Students receive immediate comprehensive feedback on their imaging and are able to download and keep all of their images for use in a portfolio. From a Faculty perspective, immediate visibility on learners who are engaged or not performing well is available on dashboards which can be manipulated to show any number of appropriate data about a learner or group of learners.



  1. McIntosh, Cate; Macario, Alex; Flanagan, Brendan; Gaba, David M Simulation: What does it really cost?, Simulation in Healthcare: The Journal of the Society for Simulation in Healthcare: Summer 2006 - Volume 1 - Issue 2 - p 109
  2. Zendejas B, Brydges R, Wang AT, Cook DA. Patient outcomes in simulation-based medical education: a systematic review. Journal of General Internal Medicine. 2013 Aug;28(8):1078-1089. DOI: 10.1007/s11606-012-2264-5.

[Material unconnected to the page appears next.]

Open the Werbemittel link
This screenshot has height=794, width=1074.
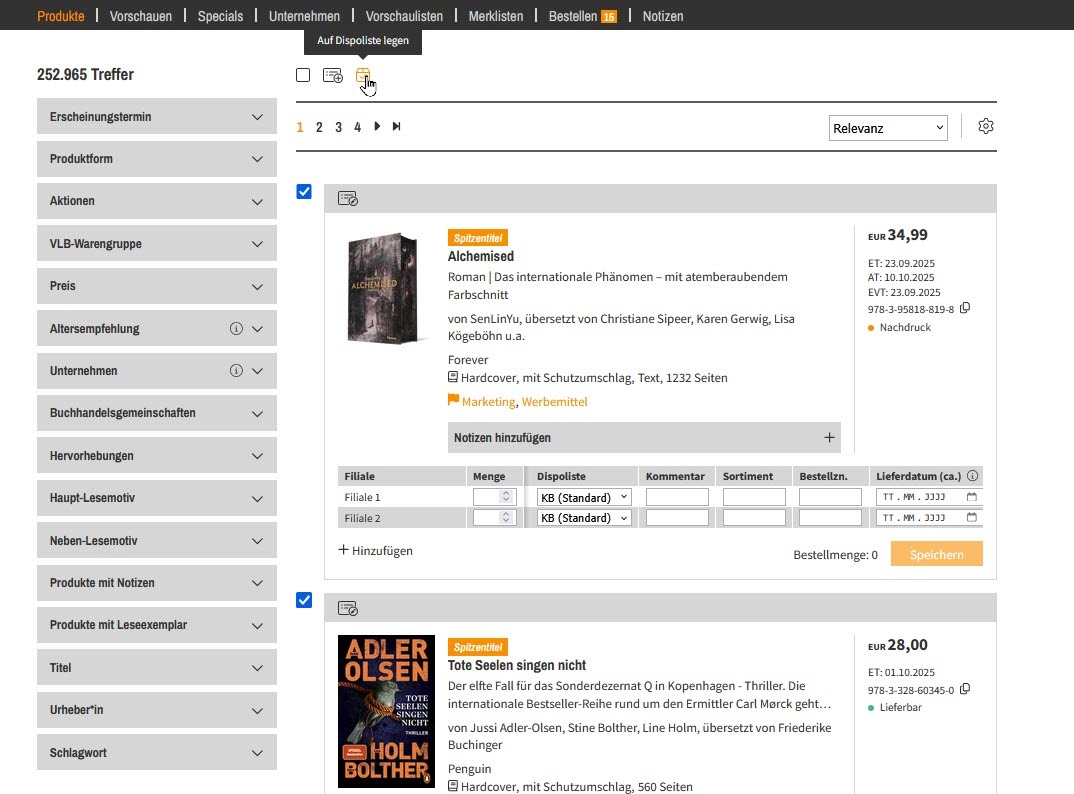point(554,402)
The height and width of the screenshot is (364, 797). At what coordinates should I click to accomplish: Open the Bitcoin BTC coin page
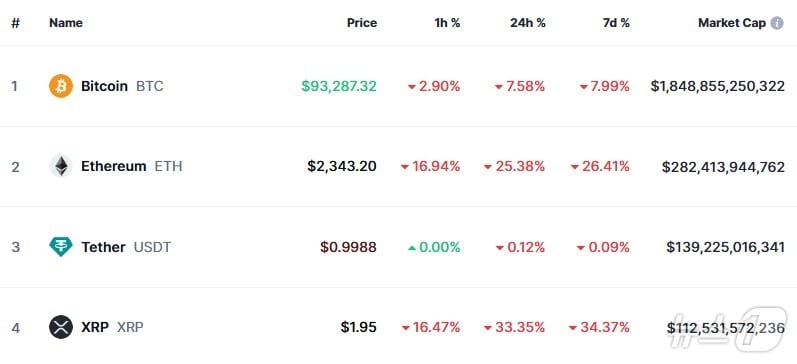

  3. Pian-Smith MC, Simon R, Minehart RD, Podraza M, Rudolph J, Walzer T, Raemer D. Teaching residents the two-challenge rule: a simulation-based approach to improve education and patient safety. Simul Healthc. 2009 Summer;4(2):84-91. doi: 10.1097/SIH.0b013e31818cffd3. PMID: 19444045.
  4. Kneebone, Roger L. "Simulation reframed." Advances in Simulation 1, no. 1 (2016): 1-8.
  5. Roberts, E., Kaak, V. and Rolley, J., 2019. Simulation to replace clinical hours in nursing: a meta-narrative review. Clinical Simulation in Nursing, 37, pp.5-13.
  6. Hayden, J.K., Smiley, R.A., Alexander, M., Kardong-Edgren, S. and Jeffries, P.R., 2014. The NCSBN national simulation study: A longitudinal, randomized, controlled study replacing clinical hours with simulation in prelicensure nursing education. Journal of Nursing Regulation, 5(2), pp.S3-S40.
  7. 4.Curl, Eileen D.; Smith, Sheila; Chisholm, Le Ann; McGee, Leah Anne; Das, Kumar Effectiveness of Integrated Simulation and Clinical Experiences Compared to Traditional Clinical Experiences for Nursing Students, Nursing Education Perspectives: March/April 2016 - Volume 37 - Issue 2 - p 72-77
  8. Carruthers KH, McMahan JD, Taylor A, Pearson G, Tiwari P, Kocak E. Patient attitudes toward resident participation in cosmetic vs reconstructive outpatient consultations. J Surg Educ. 2015 May-Jun;72(3):477-82. doi: 10.1016/j.jsurg.2014.11.009. Epub 2015 Jan 6. PMID: 25572941.
  9. McGaghie WC, Issenberg SB, Petrusa ER, Scalese RJ. A critical review of simulation-based medical education research: 2003-2009. Med Educ. 2010 Jan;44(1):50-63. doi: 10.1111/j.1365-2923.2009.03547.x. PMID: 20078756.